A powerful and complex neurotransmitter, a real energy booster and kickstarter, dopamine is a simple molecule that enables remarkable achievements. Too much or too little creates addiction or impatience, but in balance, it can make success happen.

Elite sportspeople understand this and use it to their advantage. Time and results are pressures they overcome by reinventing themselves constantly. This requires access to analytical, intuitive, creative, adaptive and positive energy resources created by the production of dopamine and connected molecules. Simply put, these naturally-present molecules ease the shift between the default mental mode  – the comfort zone – and the adaptive mental mode – the growth and change zone. In an increasingly competitive, faster and more demanding  environment, this shift allows sportspeople to condition themselves for success, each in their own way, before they even start to compete.

Currently “slow thinking” is paradoxically highly regarded in this context. The sportsperson takes a calm moment to stop the clock and breathe consciously. This breathing creates the space to shape a “master project” for success, face up to fears and transform them into tools, visualise new solutions, develop a “small steps” strategy and infuse the body with dopamine from the projected success. At that point, they’re ready.

Industry 4.0 demands speed and agility from businesses. It requires each business, each team and each person to be ready to reinvent business processes while maintaining everyday production. It might be a long-term process with sprints, aiming to create tomorrow’s business model, be it integrated, connected, smart, de-siloed or interfaced. In the context of this wide-reaching revolution, neuroscience and cognitive sciences can play a role, making their own smaller revolution happen by showing that reducing the pace can increase speed, and that fears can be transformed into tools.

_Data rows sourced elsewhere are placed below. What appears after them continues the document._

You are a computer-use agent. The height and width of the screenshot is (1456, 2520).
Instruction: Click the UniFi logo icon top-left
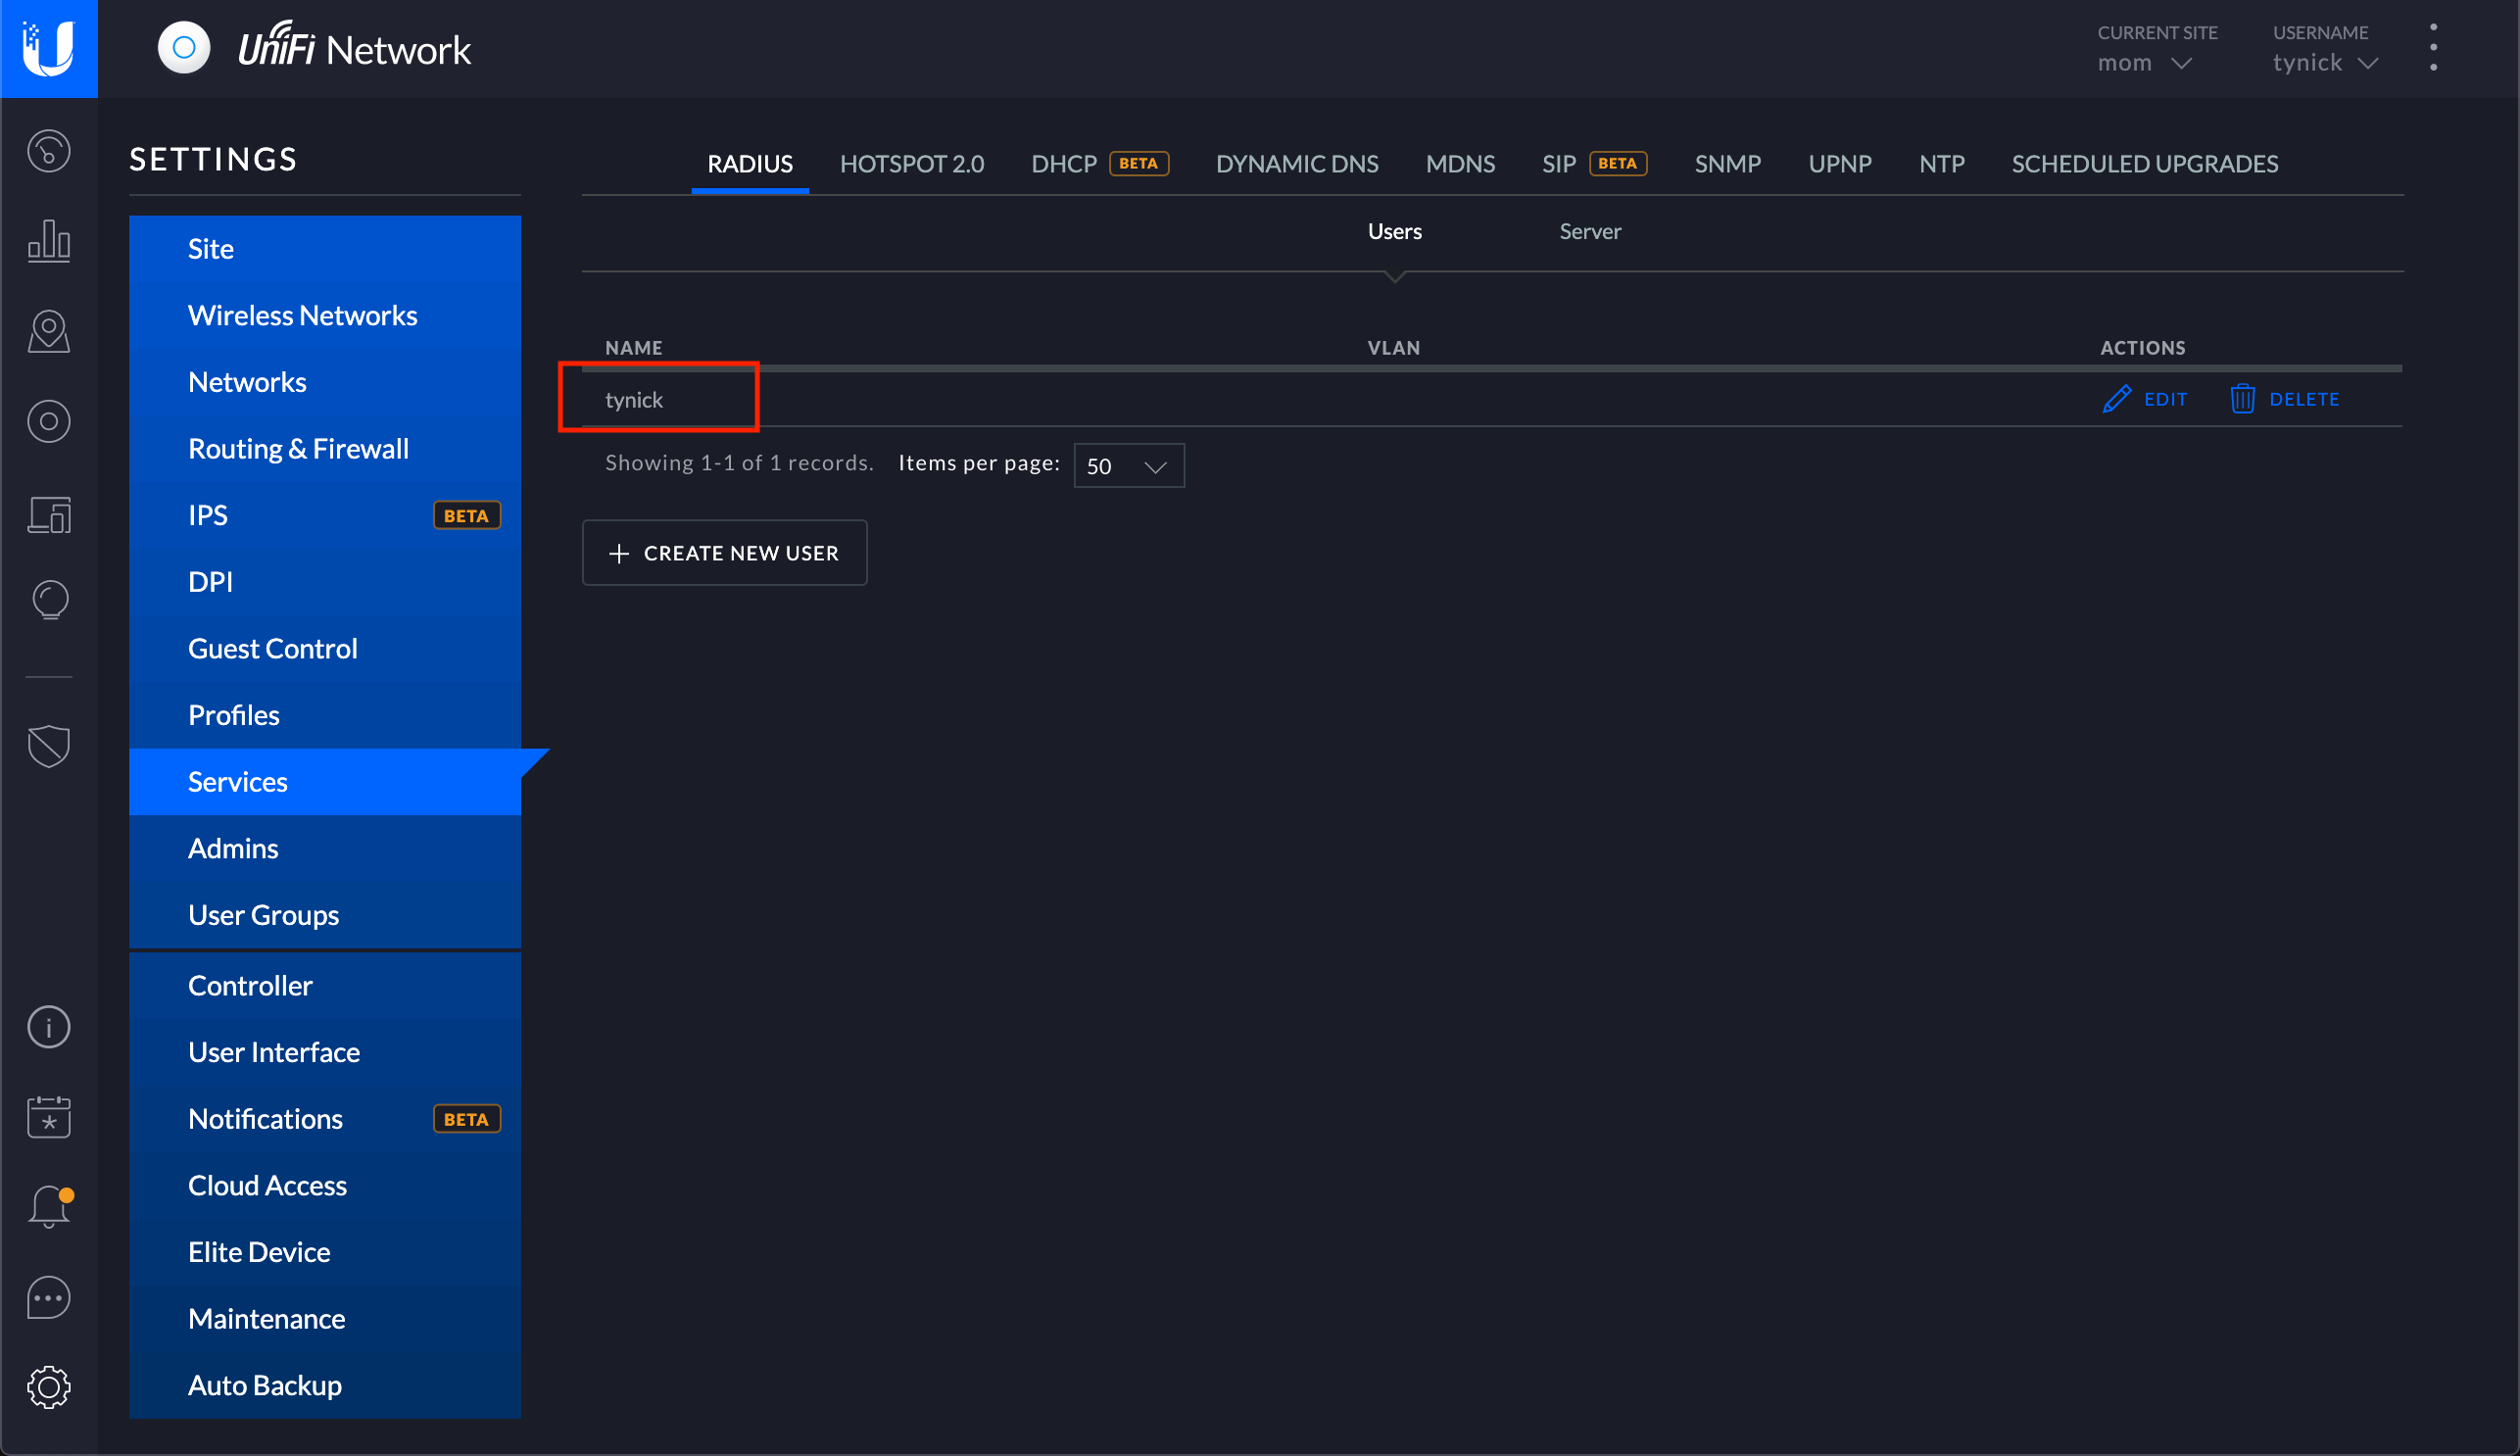[47, 47]
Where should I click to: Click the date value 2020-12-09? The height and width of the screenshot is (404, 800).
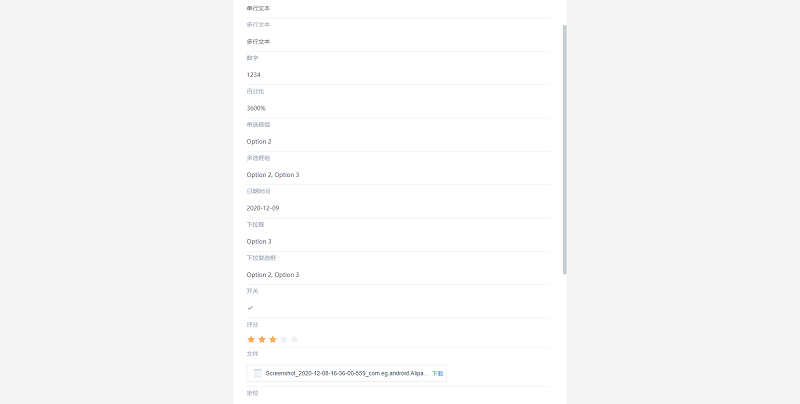[263, 208]
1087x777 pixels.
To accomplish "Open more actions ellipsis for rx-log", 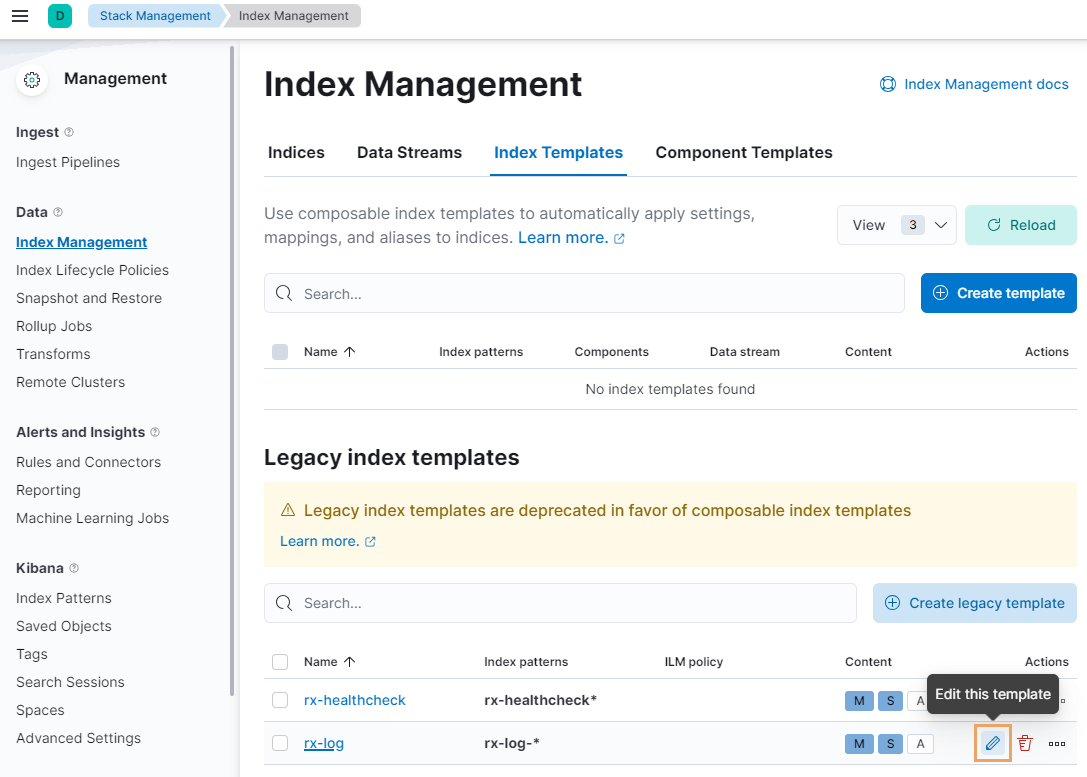I will tap(1057, 743).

Whether SME or multinational, local or global, all companies face the challenge of reinvention, with the associated risks and fears. In “Even Eagles Need a Push”, David McNally sums up this complexity in the insightful question “why does the pleasure of flying have to start with the fear of falling?”. New advances in neuroscience, learning from professional sport and the experiences of pioneering companies, have built a kit of dopamine-boosting tools that lay the foundations for individual and collective success. The challenge is to democratise them, allowing each business to make the necessary shift, the smart change that takes the time needed to prepare and condition itself to succeed.